- _Material provided_:
# # #

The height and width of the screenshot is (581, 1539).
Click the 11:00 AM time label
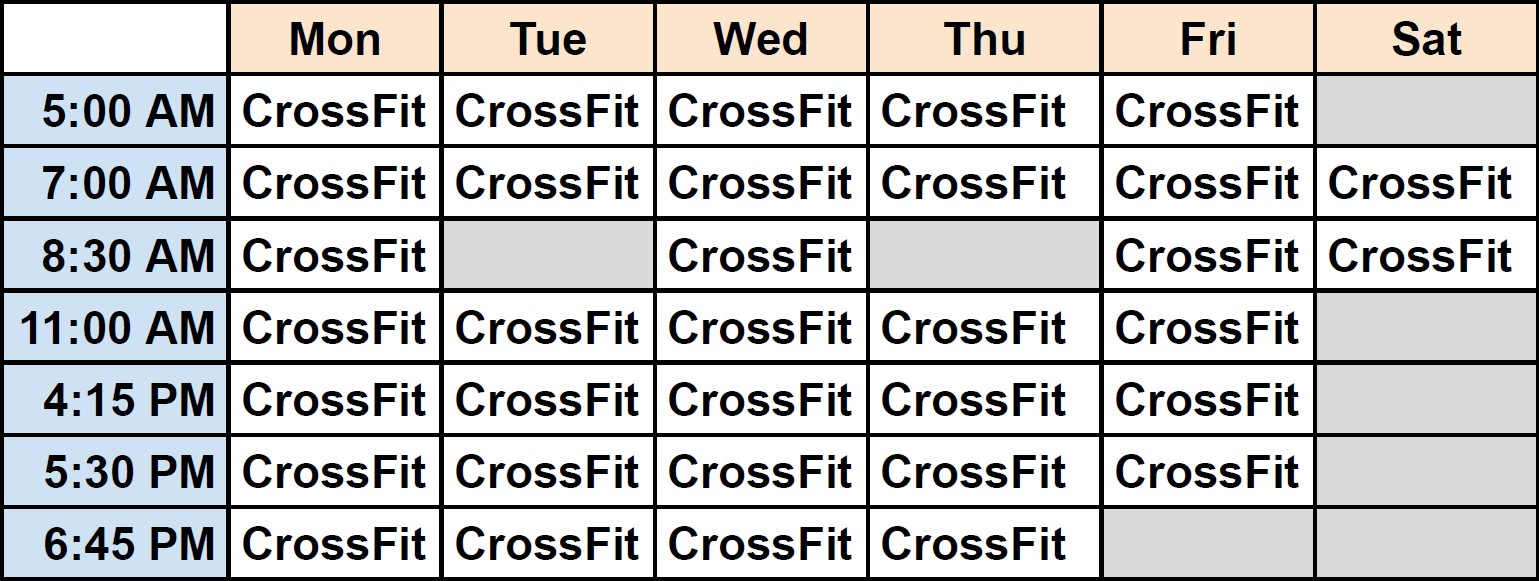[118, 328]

# # #

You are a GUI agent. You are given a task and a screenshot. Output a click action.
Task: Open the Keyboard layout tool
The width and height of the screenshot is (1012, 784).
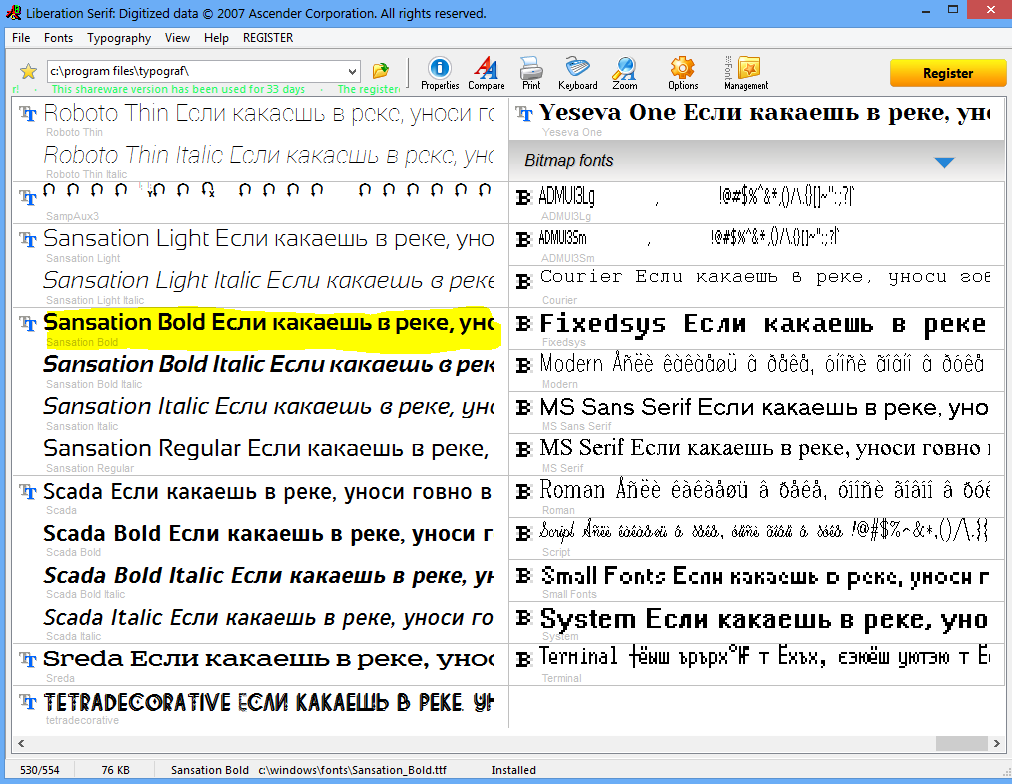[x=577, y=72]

# # #

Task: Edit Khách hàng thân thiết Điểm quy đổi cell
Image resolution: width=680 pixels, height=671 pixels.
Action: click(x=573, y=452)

# # #

- _Exercise description_:
Pull out every line of the listing above that contains the string "screenshot". Case counts.

- _Result_:
The height and width of the screenshot is (581, 1539).
You are a GUI agent. You are given a task and a screenshot. Output a click action.
The width and height of the screenshot is (1012, 784).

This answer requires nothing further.